Development of ABX-EGF, a fully human anti-EGF receptor monoclonal antibody, for cancer therapy

• Published in: Critical reviews in oncology/hematology Vol. 38; no. 1; pp. 17 - 23
• Main Authors: Yang, Xiao-Dong, Jia, Xiao-Chi, Corvalan, Jose R.F., Wang, Ping, Davis, C.Geoffrey
• Format: Journal Article
• Language: English
• Published: Netherlands Elsevier Ireland Ltd 01.04.2001
• Subjects: Animals; Antibodies, Heterophile - biosynthesis; Antibodies, Heterophile - genetics; Antibodies, Monoclonal - biosynthesis; Antibodies, Monoclonal - genetics; Antibodies, Monoclonal - therapeutic use; Antineoplastic Agents - therapeutic use; Cancer therapy; EGFr; Epidermal Growth Factor - immunology; Human monoclonal antibody; Humans; Mice; Neoplasms - drug therapy; XenoMouse; XenoMouse; Cancer therapy; EGFr; Human monoclonal antibody
• ISSN: 1040-8428; 1879-0461
• DOI: 10.1016/S1040-8428(00)00134-7

Overexpression of epidermal growth factor receptor (EGFr) has been demonstrated on many human tumors, and the increase in receptor expression levels has been linked with a poor clinical prognosis.
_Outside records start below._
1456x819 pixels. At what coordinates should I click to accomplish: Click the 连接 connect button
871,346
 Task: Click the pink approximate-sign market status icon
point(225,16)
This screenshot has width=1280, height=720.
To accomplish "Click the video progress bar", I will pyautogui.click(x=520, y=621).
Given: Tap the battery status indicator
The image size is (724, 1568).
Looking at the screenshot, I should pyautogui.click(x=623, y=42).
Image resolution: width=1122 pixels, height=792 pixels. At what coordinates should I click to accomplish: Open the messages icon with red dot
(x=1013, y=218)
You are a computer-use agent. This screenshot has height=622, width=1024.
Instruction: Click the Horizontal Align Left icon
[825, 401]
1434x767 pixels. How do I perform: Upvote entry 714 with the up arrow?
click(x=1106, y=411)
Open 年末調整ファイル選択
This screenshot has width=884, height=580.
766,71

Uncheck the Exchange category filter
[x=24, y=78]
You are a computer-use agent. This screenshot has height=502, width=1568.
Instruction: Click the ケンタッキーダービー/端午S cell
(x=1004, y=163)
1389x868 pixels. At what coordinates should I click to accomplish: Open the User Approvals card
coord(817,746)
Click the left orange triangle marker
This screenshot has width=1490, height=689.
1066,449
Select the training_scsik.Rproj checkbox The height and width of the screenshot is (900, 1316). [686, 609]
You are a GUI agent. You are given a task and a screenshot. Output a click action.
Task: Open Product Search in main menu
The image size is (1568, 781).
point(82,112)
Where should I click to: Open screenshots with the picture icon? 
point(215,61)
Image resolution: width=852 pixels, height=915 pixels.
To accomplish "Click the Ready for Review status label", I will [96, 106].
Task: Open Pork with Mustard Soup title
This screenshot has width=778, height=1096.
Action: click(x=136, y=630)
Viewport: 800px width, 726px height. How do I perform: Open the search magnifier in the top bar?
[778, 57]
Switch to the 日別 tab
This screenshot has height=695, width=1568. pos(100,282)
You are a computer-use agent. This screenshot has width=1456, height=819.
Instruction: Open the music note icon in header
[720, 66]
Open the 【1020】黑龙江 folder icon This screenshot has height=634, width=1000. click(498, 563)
Blocking the interaction of EGFr and the growth factors could lead to the arrest of tumor growth and possibly result in tumor cell death. To this end, using XenoMouse™ technology, ABX-EGF, a human IgG2 monoclonal antibody (mAb) specific to human EGFr, has been generated. ABX-EGF binds EGFr with high affinity (5×10 −11 M), blocks the binding of both EGF and transforming growth factor-α (TGF-α) to various EGFr-expressing human carcinoma cell lines, and inhibits EGF-dependent tumor cell activation, including EGFr tyrosine phosphorylation, increased extracellular acidification rate, and cell proliferation. In vivo ABX-EGF prevents completely the formation of human epidermoid carcinoma A431 xenografts in athymic mice. More importantly, administration of ABX-EGF without concomitant chemotherapy results in complete eradication of established tumors. No tumor recurrence was observed for more than 8 months following the last antibody injection, further indicating complete tumor cell elimination by the antibody. Inhibition of human pancreatic, renal, breast and prostate tumor xenografts which express different levels of EGFr by ABX-EGF was also achieved. Tumor expressing more than 17 000 EGFr molecules per cell showed significant growth inhibition when treated with ABX-EGF. ABX-EGF had no effect on EGFr-negative tumors. The potency of ABX-EGF in eradicating well-established tumors without concomitant chemotherapy indicates its potential as a monotherapeutic agent for treatment of multiple EGFr-expressing human solid tumors, including those where no effective chemotherapy is available. Utilization of mAbs directed to growth factor receptors as cancer therapeutics has been validated recently by the tumor responses obtained from clinical trials with Herceptin, the humanized anti-HER2 antibody, in patients with HER2 overexpressing metastatic breast cancer. Being a fully human antibody, ABX-EGF is anticipated to exhibit a long serum half-life and minimal immunogenicity with repeated administration, even in immunocompetent patients. These results demonstrate the potent anti-tumor activity of ABX-EGF and its therapeutic potential for the treatment of multiple human solid tumors that overexpress EGFr.